Published 7:00 am Thursday, September 22, 2022

Whew — that was close.

With only a few hours remaining before the cooling-off period expired and a nationwide strike could be called, 12 unions and the major freight railroads reached tentative agreements on new contracts.

At stake was the U.S. economy. About 30% of U.S. freight moves by railroad. Without rail service, freight would flood onto other modes of transportation such as trucks, which are already hamstrung by a severe driver shortage.

The new deal would give the 115,000 union members an immediate 14% raise backdated to 2020. Over the five years of the contract, they would receive a 24% raise.

What’s missing from the agreement is a guarantee the railroads will improve their service. It has been so bad at least one company, Foster Farms, has complained out loud that late deliveries of feed have caused major problems for its California chicken farms.

To remedy the problem, the federal Surface Transportation Board ordered the Union Pacific Railroad to get its act together. The railroad had net revenue of $6.5 billion last year but has trouble getting a trainload of corn to California from the Midwest on time.

Other railroads have for years received similar complaints about tardiness, a critical problem when shipping agricultural crops.

The federal government is bird-dogging the railroads in an attempt to push them toward better service.

While we cannot predict with confidence any improvements in service, we can safely say that rail freight rates will go up.

But even if rail union members ratify their new agreement, trouble lurks in another link of the supply chain — the 29 container ports on the West Coast.

The International Longshore Workers Union, which represents 22,000 dock workers, has been negotiating a new contract with the Pacific Maritime Association, whose 70 members include ocean carriers, terminal operators and stevedore companies.

The ports handle 60% of imports from Asia and most containerized agricultural exports to that continent such as potatoes, potato products, nuts, fruits and vegetables. Grain is shipped overseas via bulk carriers.

The old contract expired July 1, and both sides have promised to play nicely while they negotiate.

However, a stumbling block has emerged over union jurisdiction at the Port of Seattle. The ILWU wants its members to maintain some of the port’s equipment now handled by members of the International Association of Machinists and Aerospace Workers.

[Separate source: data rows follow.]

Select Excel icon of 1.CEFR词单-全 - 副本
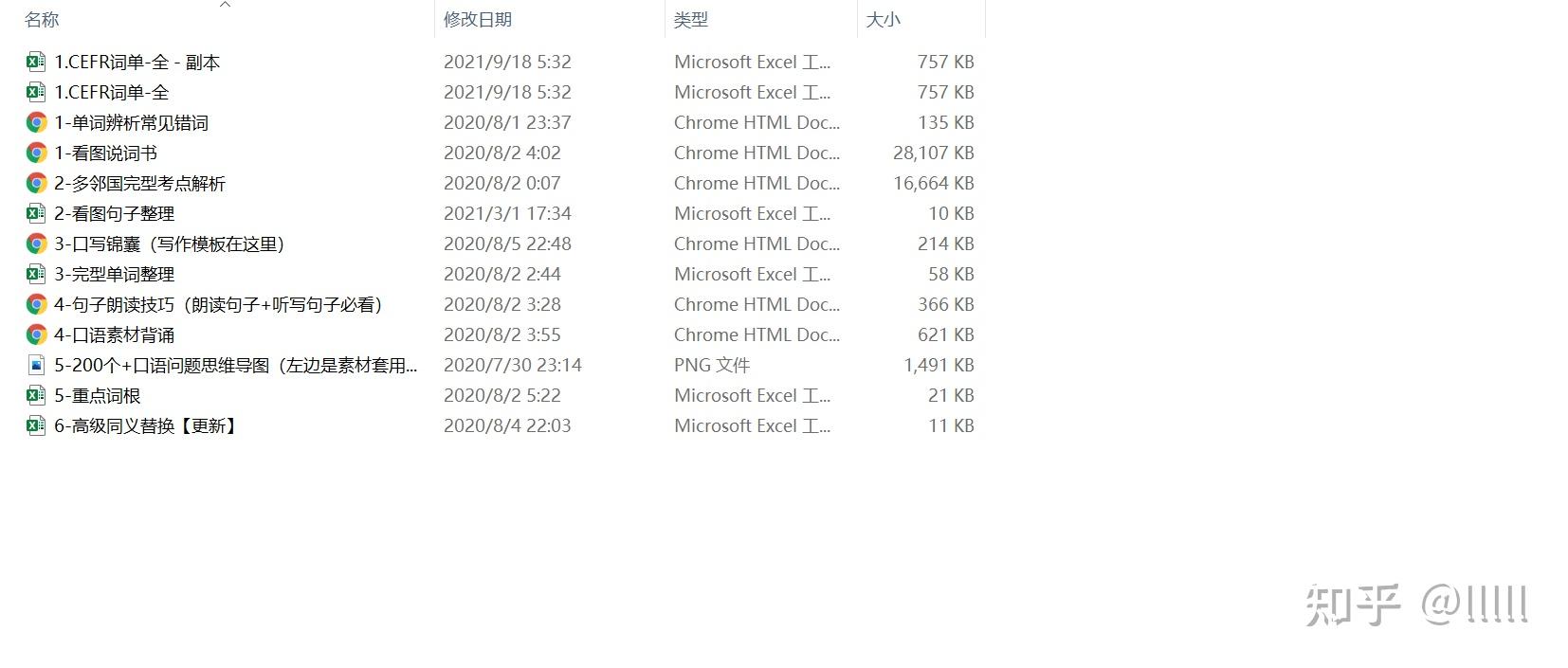The height and width of the screenshot is (668, 1568). click(x=35, y=62)
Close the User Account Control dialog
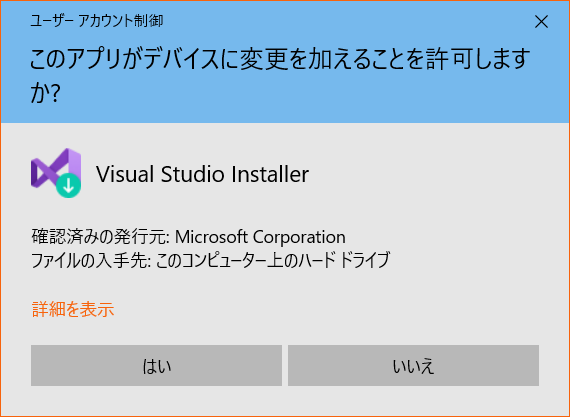570x417 pixels. (541, 22)
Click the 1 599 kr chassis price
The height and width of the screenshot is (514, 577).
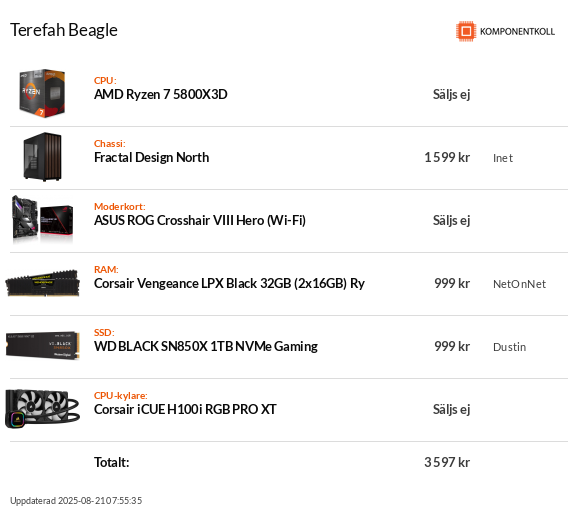pyautogui.click(x=447, y=157)
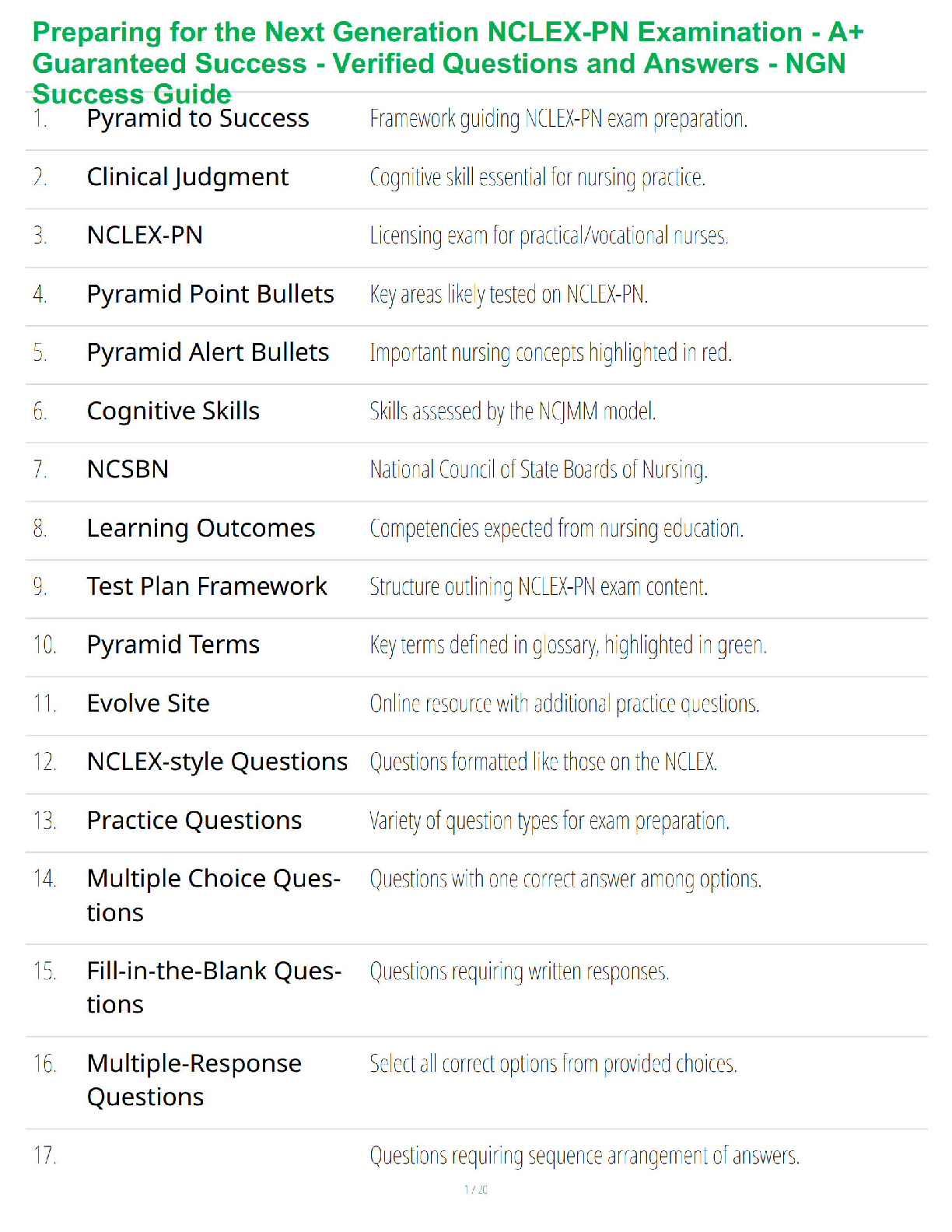Click the 'NCLEX-PN' term in row 3
952x1232 pixels.
[x=145, y=235]
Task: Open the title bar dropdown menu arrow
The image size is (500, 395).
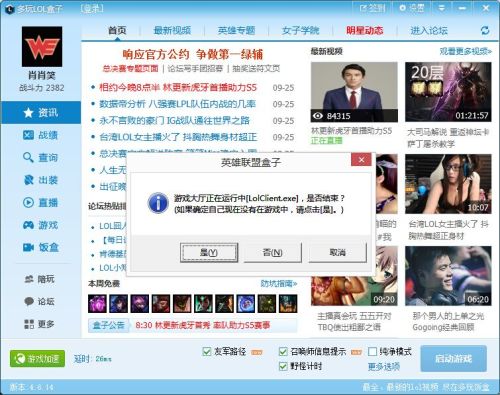Action: click(441, 8)
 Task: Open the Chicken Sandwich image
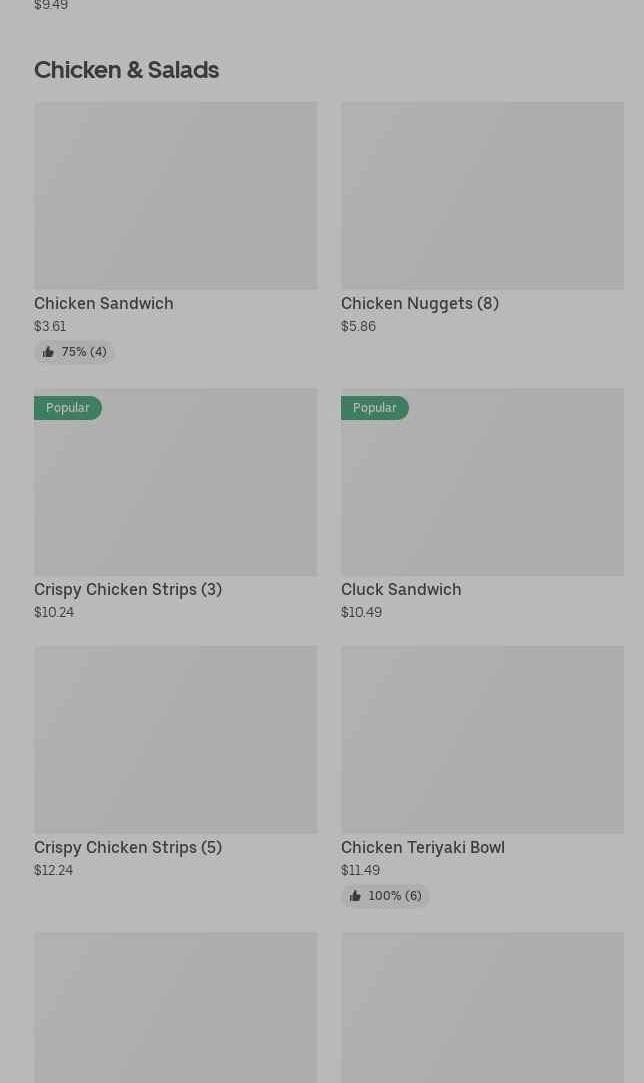(176, 195)
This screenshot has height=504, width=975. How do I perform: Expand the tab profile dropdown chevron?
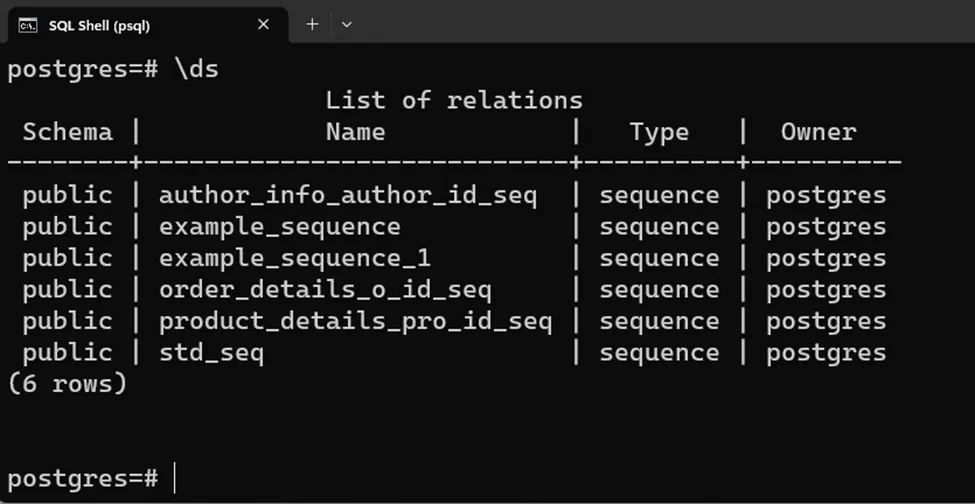(346, 24)
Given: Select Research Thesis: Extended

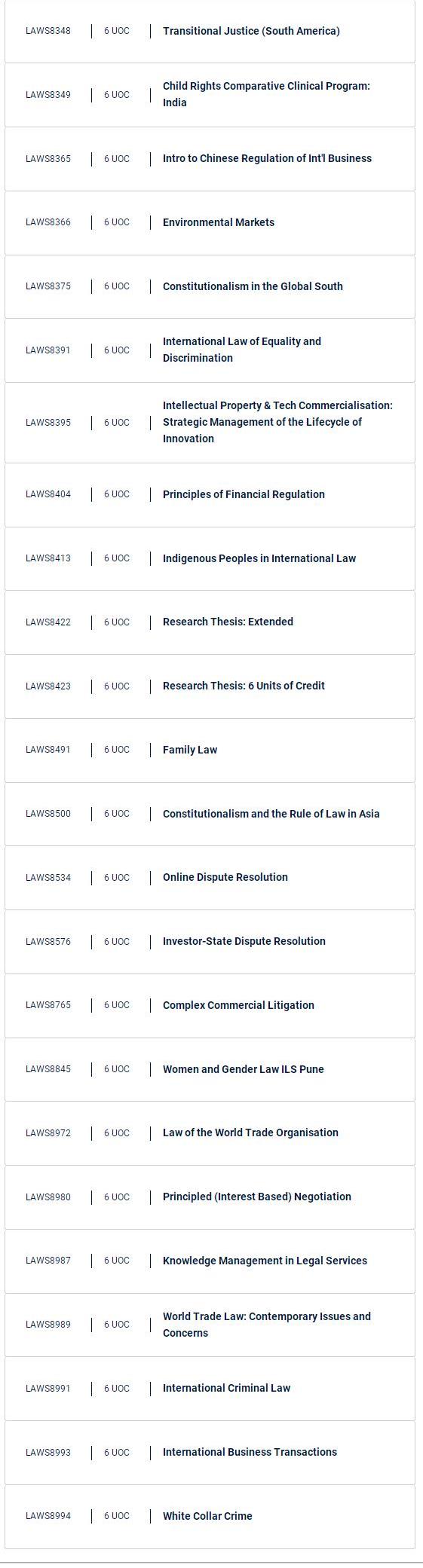Looking at the screenshot, I should click(x=210, y=622).
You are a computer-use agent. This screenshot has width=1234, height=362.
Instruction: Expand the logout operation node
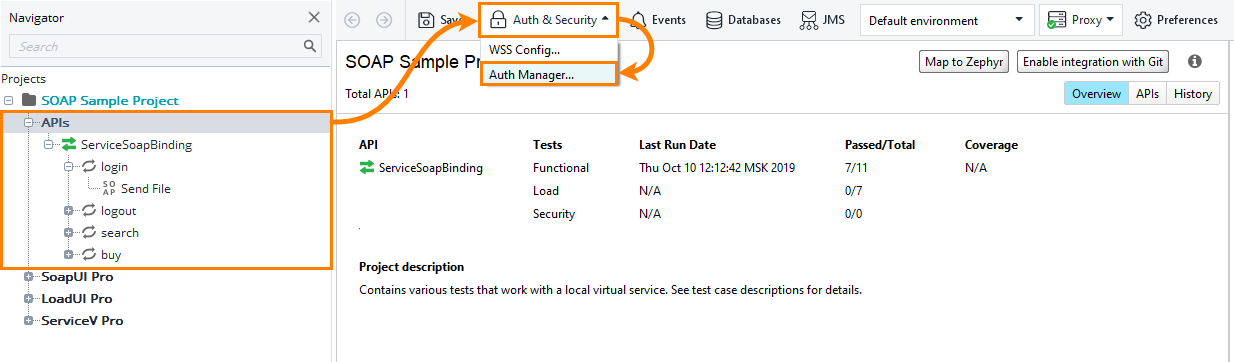point(68,211)
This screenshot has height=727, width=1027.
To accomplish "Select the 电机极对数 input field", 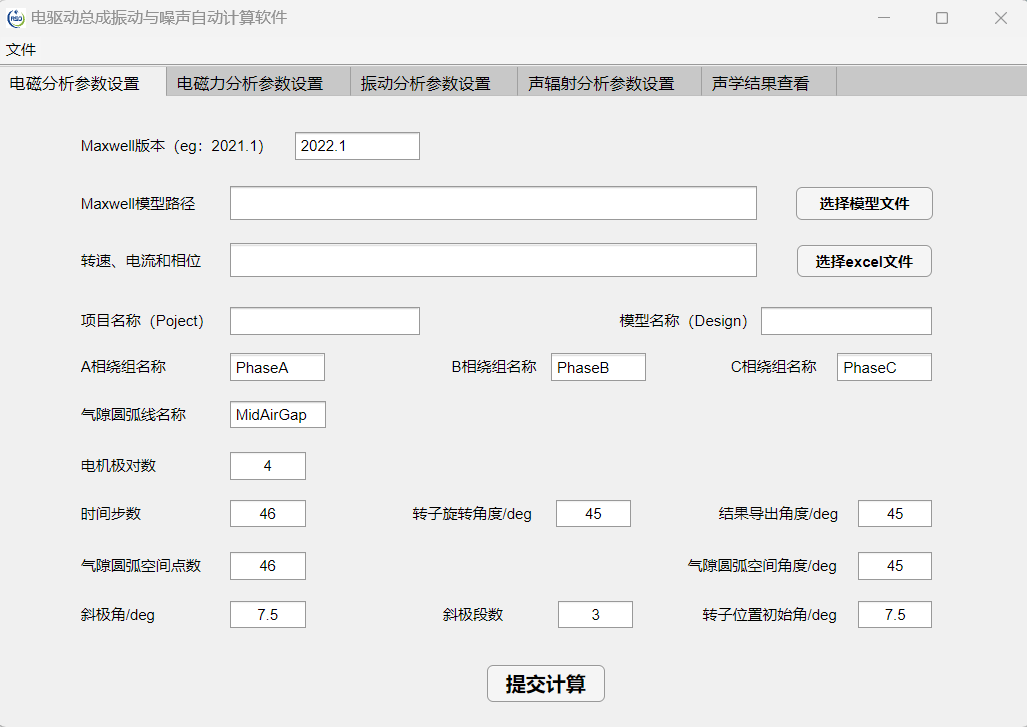I will [267, 466].
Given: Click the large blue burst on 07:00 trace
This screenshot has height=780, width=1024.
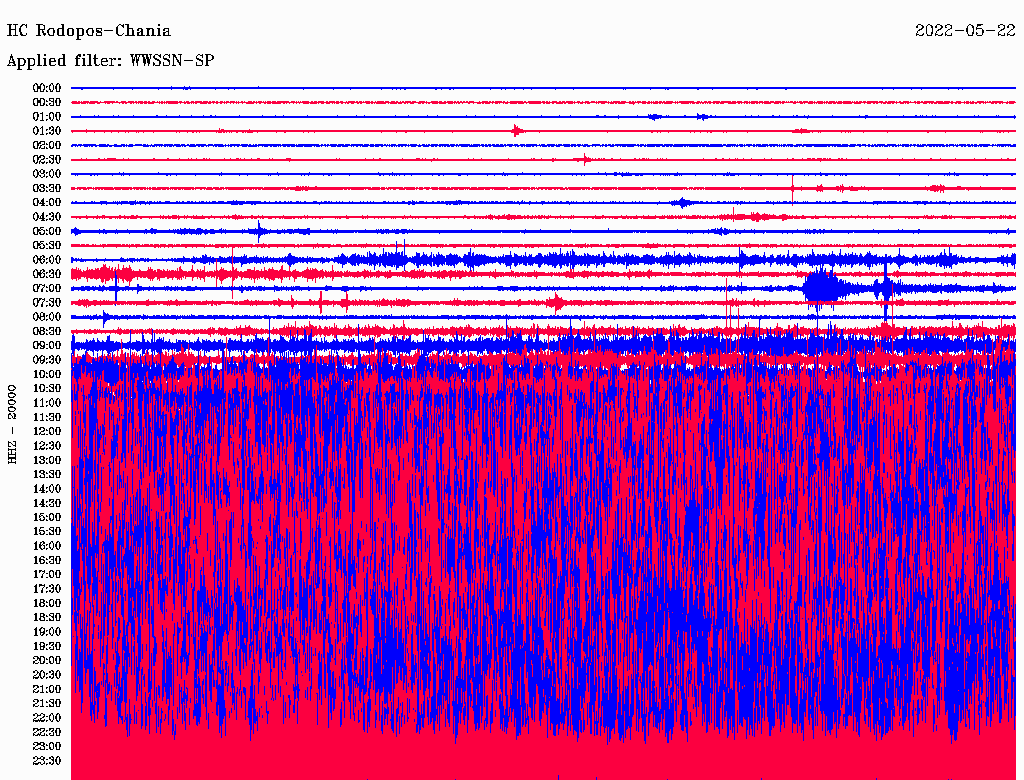Looking at the screenshot, I should click(823, 289).
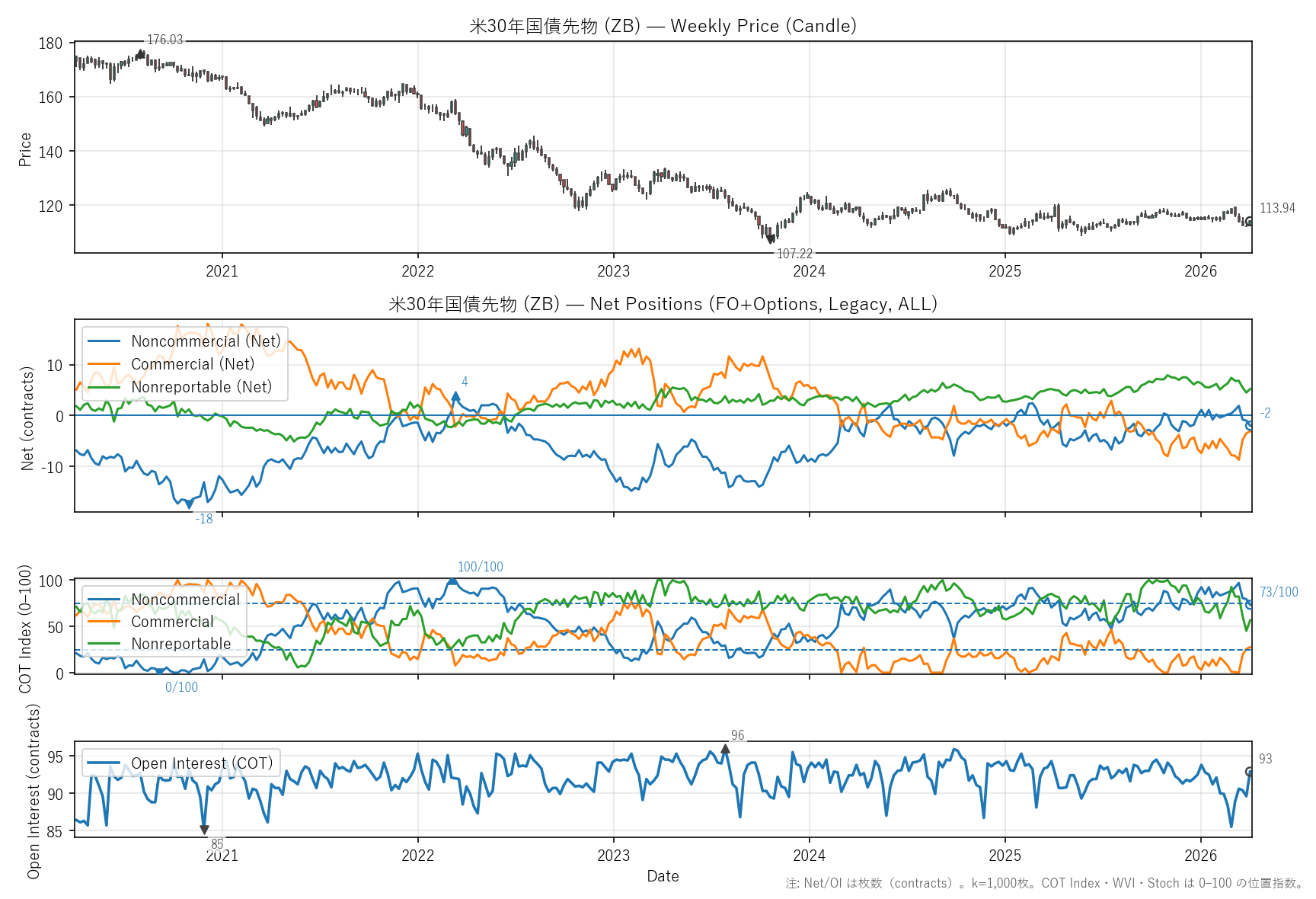This screenshot has height=899, width=1316.
Task: Click the 2023 tick label under price chart
Action: 613,271
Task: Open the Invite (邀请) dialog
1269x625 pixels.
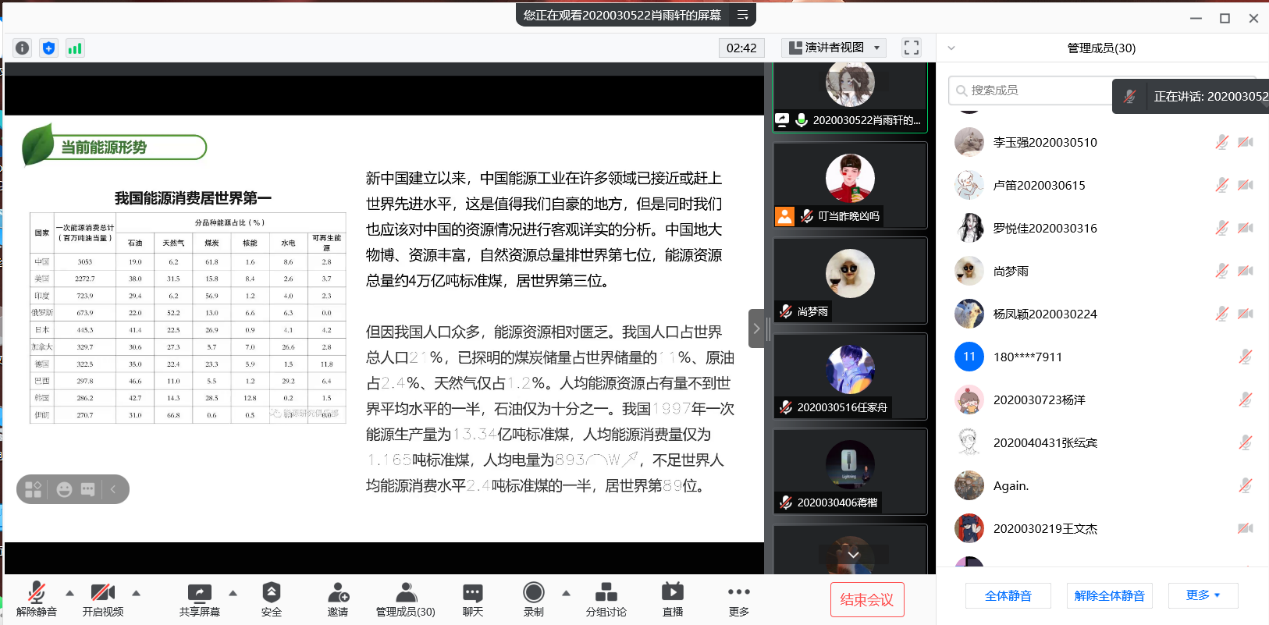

The ILWU is refusing to talk about wages or other big-ticket items until that is straightened out, presumably in its favor.

In the meantime, ocean carriers continue to profit from the supply chain snarl they helped create. According to the ILWU’s website, carriers last year generated $190 billion in annual profits, about three times as much as the previous year.

“Cosco Shipping reported $14 billion in annual profits in 2021, nine times more than in 2020, while Hapag-Lloyd’s pre-tax income more than quadrupled to $12.8 billion last year,” according to the website. Both are PMA members.

We won’t pick sides in this battle, but we do know that U.S. ag exporters need timely, predictable and affordable service from the PMA and the ILWU.